Recognise and challenge unhelpful thoughts
Those unhelpful thoughts that sometimes pop into our heads when we are anxious or stressed (“I’m going to fail this exam” or “Everyone is going to think I’m weird”) lead us to make assumptions without any real evidence to back them up, meaning we’re causing ourselves worry over nothing and feeding the problem.
It can be difficult to learn how to recognise such thoughts, especially if you’re so used to them. NHS Mood Café suggest learning to label these thoughts as they occur to help you challenge them – for example, if you are convinced you will fail an exam, but have never failed one before, challenge yourself: “What are the chances that I will fail this, really?”. The Mood Café provide some resources to help you recognise and challenge your thoughts, so give it a go and see if they can help you change your mindset into a more positive one.
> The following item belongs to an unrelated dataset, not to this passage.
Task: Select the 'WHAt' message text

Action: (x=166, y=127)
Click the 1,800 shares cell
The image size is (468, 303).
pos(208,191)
Restore relaxation through breathing techniques
Mind UK has some great tips for relaxation to help combat feelings of anxiety or stress, including focusing on your breathing in order to bring calm. When we are feeling anxious or stressed, we don’t realise that we are tensing our shoulders and placing physical stress on our bodies, which can cause us to feel achy and tense – heightening the feeling of anxiety. By keeping your shoulders down and relaxed and focusing on long, deep breaths, you’ll soon notice the tension around your shoulders, neck and head will disappear and help you to think more clearly.
The NHS also recommend keeping your feet hip-width apart if you are sitting down as, just like with your shoulders, it helps your body to open up and release tension.
Creative outlets or mind training
Many people find that having a creative outlet can help to channel negative or unsettling feelings and relieve the symptoms. This could be anything, from writing or keeping a journal to crafts or even cooking, so long as it is something you enjoy doing and can easily while away some time whilst doing so.
A hugely popular activity for maintaining your wellbeing is with colouring books, whilst others prefer to distract the mind through logic puzzles or mind training such as sudoku or even puzzle apps. If you are struggling to rationalise your thoughts in the midst of an anxiety episode, you might find that these are helpful in allowing you to focus your thoughts.
Sharing your experience with others
Finally, we’ve said it before and we will say it again: try to share your feelings with someone you trust. Anxiety can make us feel lonely, but the power of sharing, talking and listening can be incredibly relieving, and you might be surprised to know that others have been through similar experiences themselves.
If you don’t know who you can talk to, why not have a look at some of the shared experiences on Mind? These are real stories, written by people like you, that have been through similar experiences and want to share theirs to help others. It’s important to know that you are not alone and that there is always help available.
If you feel you are struggling to cope with feelings of anxiety, visit Young Minds and have a look at some of their resources around what you can do to manage your anxiety or how you can ask for help.